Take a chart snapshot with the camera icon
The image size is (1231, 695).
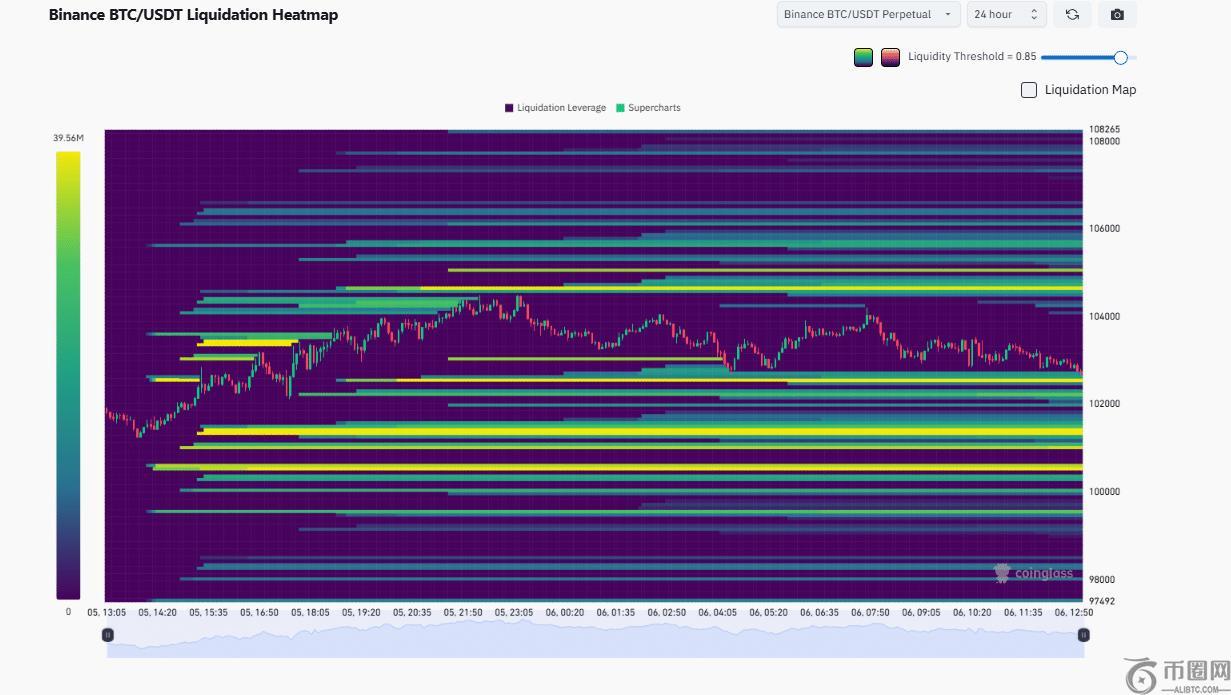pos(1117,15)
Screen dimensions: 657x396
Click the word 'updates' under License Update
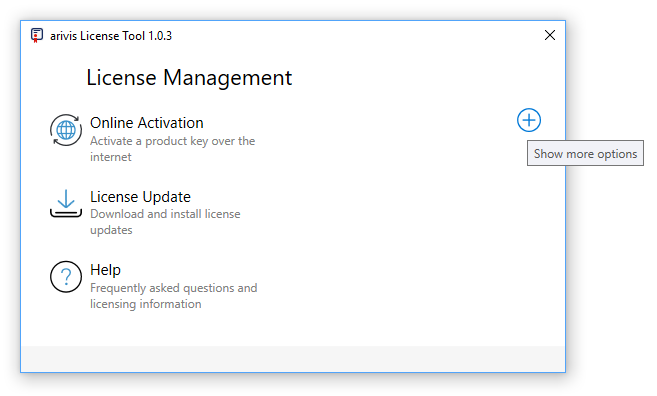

Task instructions: Convert the listing above into a Markdown table with two columns, Row and Line, giving each non-blank line its own numbered row. Leave the pictures out.

Answer to the problem:
| Row | Line |
|---|---|
| 1 | Take a chart snapshot with the camera icon |
| 2 | The image size is (1231, 695). |
| 3 | pos(1117,15) |
| 4 | Screen dimensions: 657x396 |
| 5 | Click the word 'updates' under License Update |